IUCN Director General Inger Andersen said, “Poaching and illegal wildlife trade have reached unprecedented levels in recent years, pushing many of the most iconic species to the brink of extinction and undermining years of conservation efforts. This is a global challenge which can only be tackled through collective, international action.”

“As the world’s largest conservation organisation,” she said, “IUCN is committed to building effective partnerships to deliver viable solutions to this burning issue. We highly value our close cooperation with the CITES Secretariat in implementing the CITES MIKES Programme and other conservation initiatives.”
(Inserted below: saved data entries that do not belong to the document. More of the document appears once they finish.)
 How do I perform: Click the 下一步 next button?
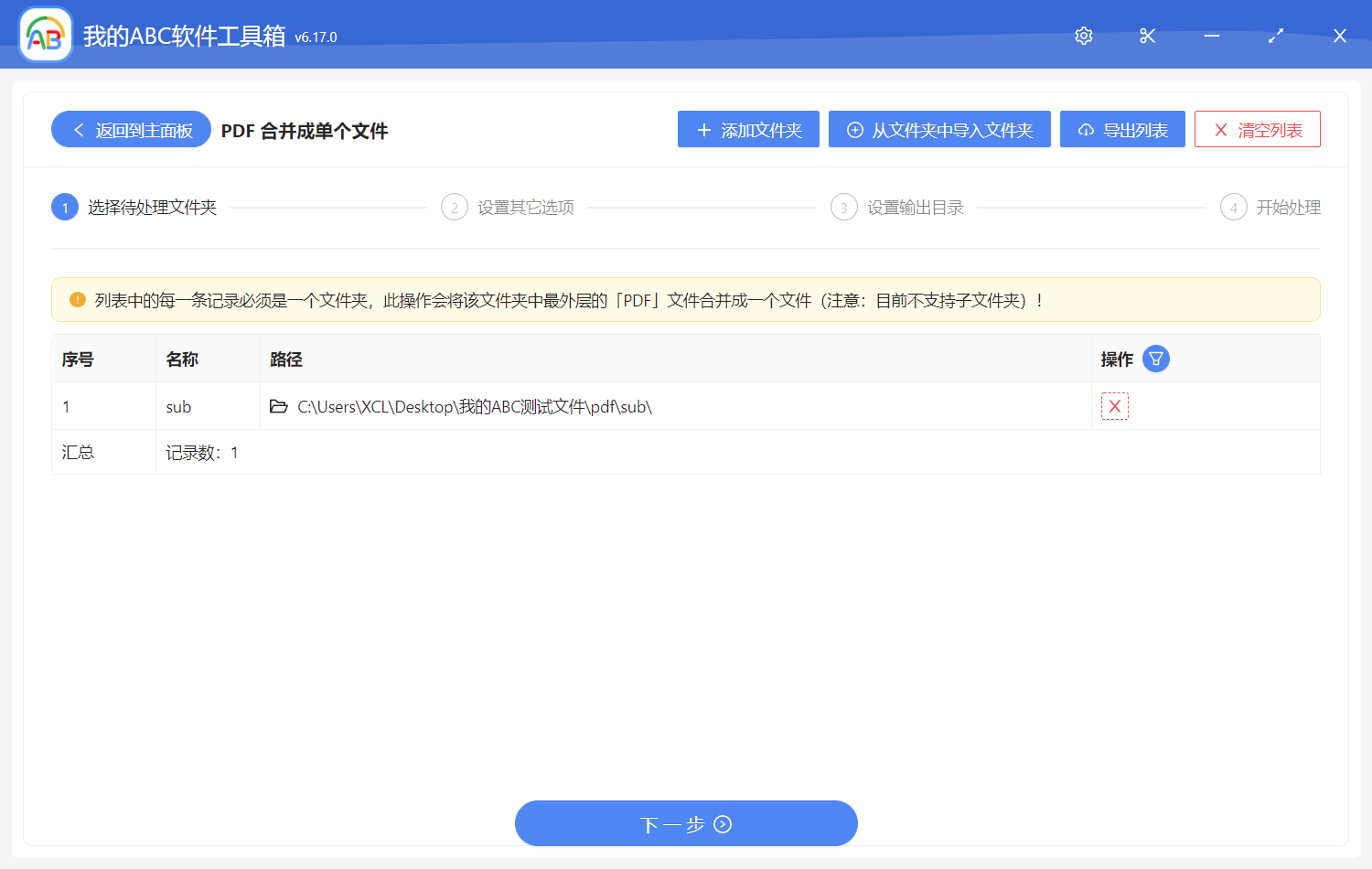[686, 823]
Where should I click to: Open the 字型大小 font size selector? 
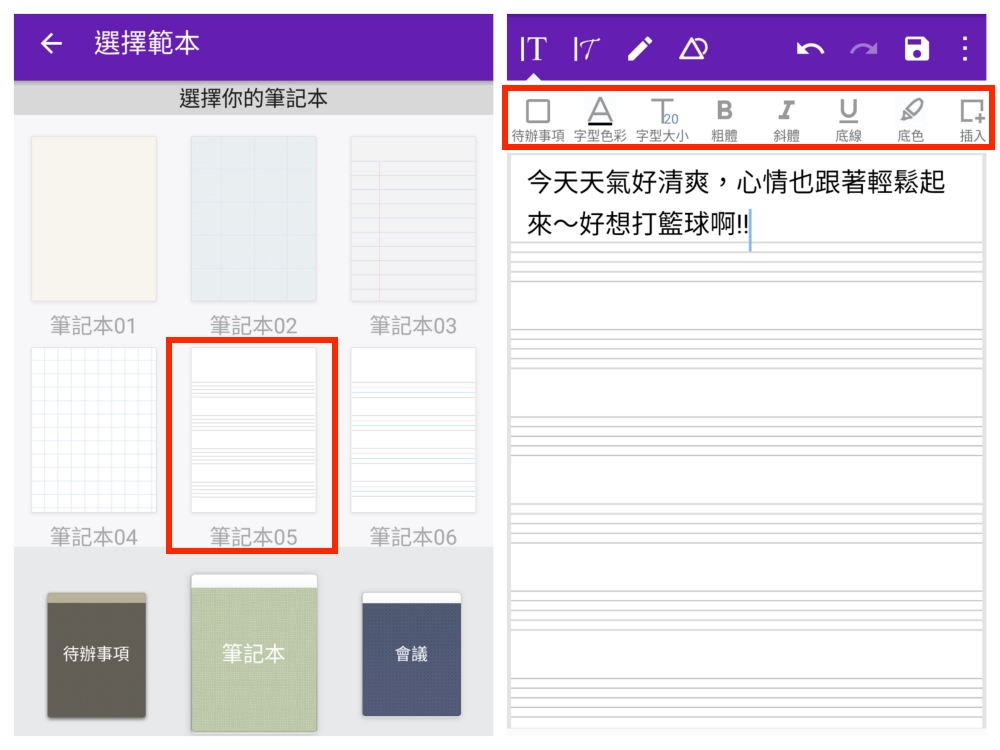(662, 119)
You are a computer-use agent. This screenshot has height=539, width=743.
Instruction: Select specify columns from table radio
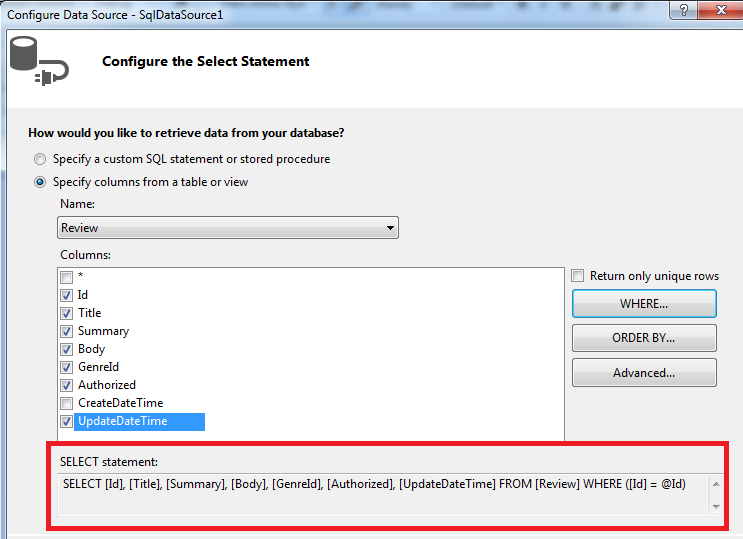pyautogui.click(x=40, y=182)
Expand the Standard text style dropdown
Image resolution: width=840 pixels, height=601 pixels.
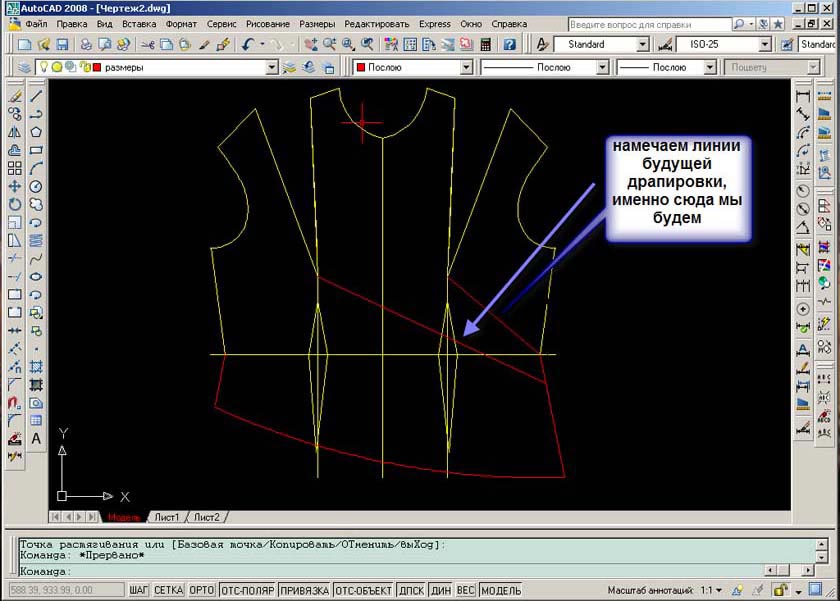click(643, 45)
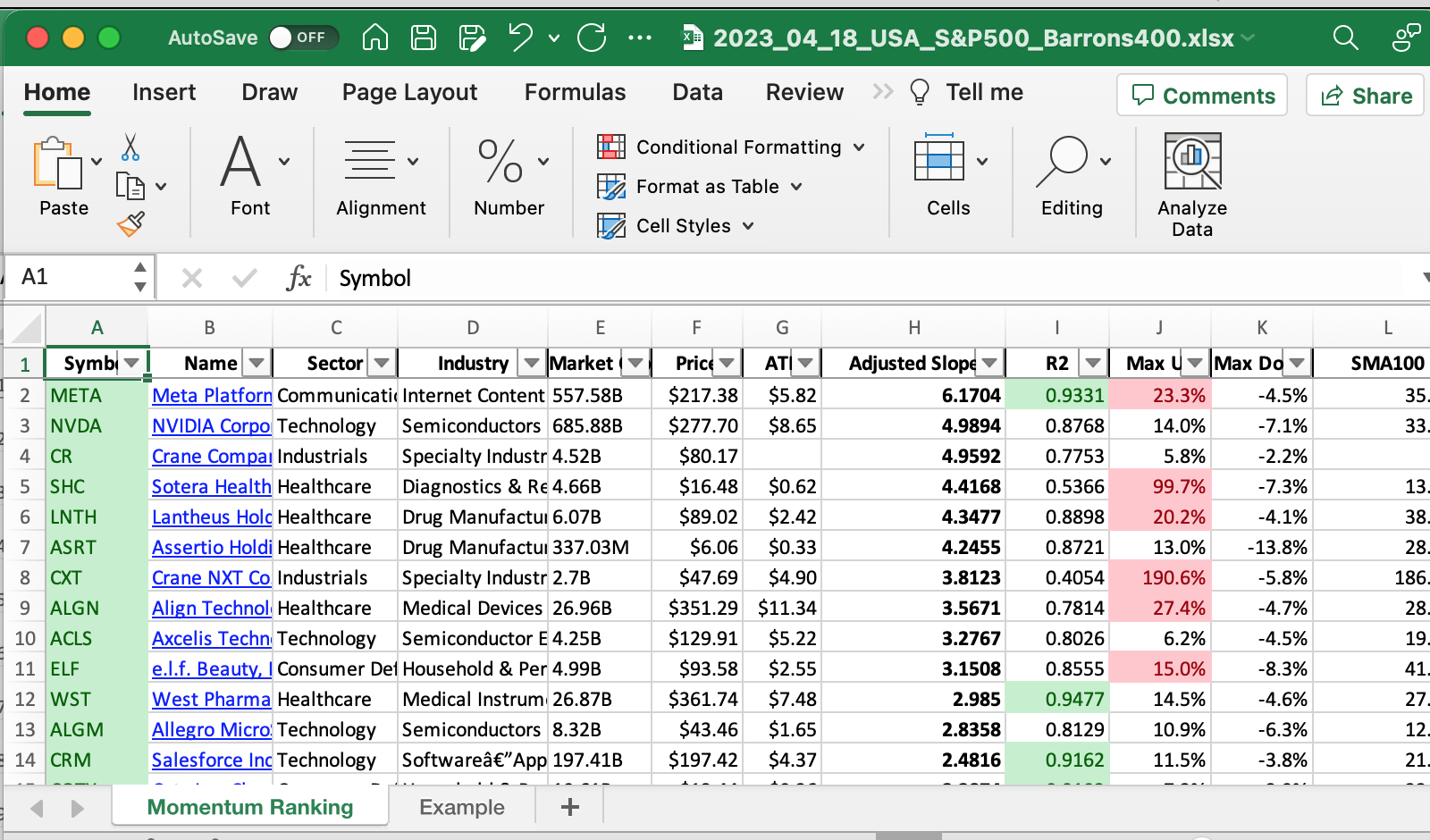The width and height of the screenshot is (1430, 840).
Task: Click the Format Painter brush icon
Action: point(130,224)
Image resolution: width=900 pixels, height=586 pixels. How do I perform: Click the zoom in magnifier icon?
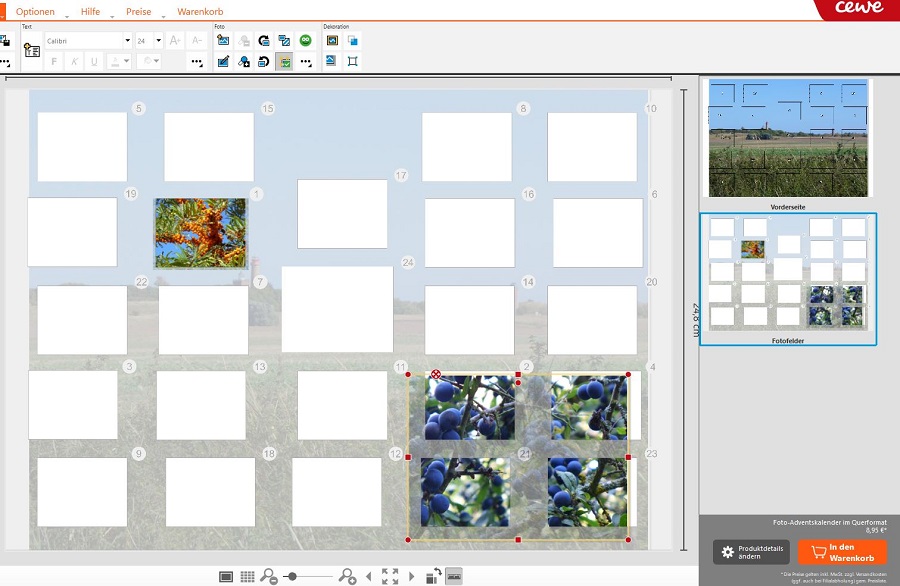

“This new agreement will reinforce our collaboration, and provide new opportunities to build upon our mutual strengths. It will also bolster the efforts of IUCN’s global membership to address the illegal wildlife trade, and conserve elephants and other threatened species in African, Caribbean and Pacific States,” said Andersen.

The new CITES-IUCN agreement will build upon the active participation of elephant range States in the CITES MIKE program over the past 15 years. An enhanced focus will include other CITES-listed flagship species threatened by illegal trade, and extend operations to the Caribbean and Pacific regions.

In the future, IUCN will host the MIKES Programme Sub-regional Support Units in Africa and South Asia, which are crucial for providing participating range States with technical assistance to implement MIKES monitoring activities. IUCN will also provide the administrative base for the MIKES technical advisors who will oversee efforts to build the wildlife law enforcement capacity of the eight African focal sites that have been selected to pioneer new measures to minimise poaching.

The new CITES MIKES project includes initiatives aimed at strengthening the capacity of wildlife management and law enforcement agencies to combat poaching both within MIKE sites and at the national level.

Poaching and the illegal wildlife trade will be among the issues discussed at the IUCN World Conservation Congress scheduled in September 2016 in Hawaii, and the 17th meeting of the Conference of the Parties to CITES, also set to open in September 2016 in Johannesburg, South Africa.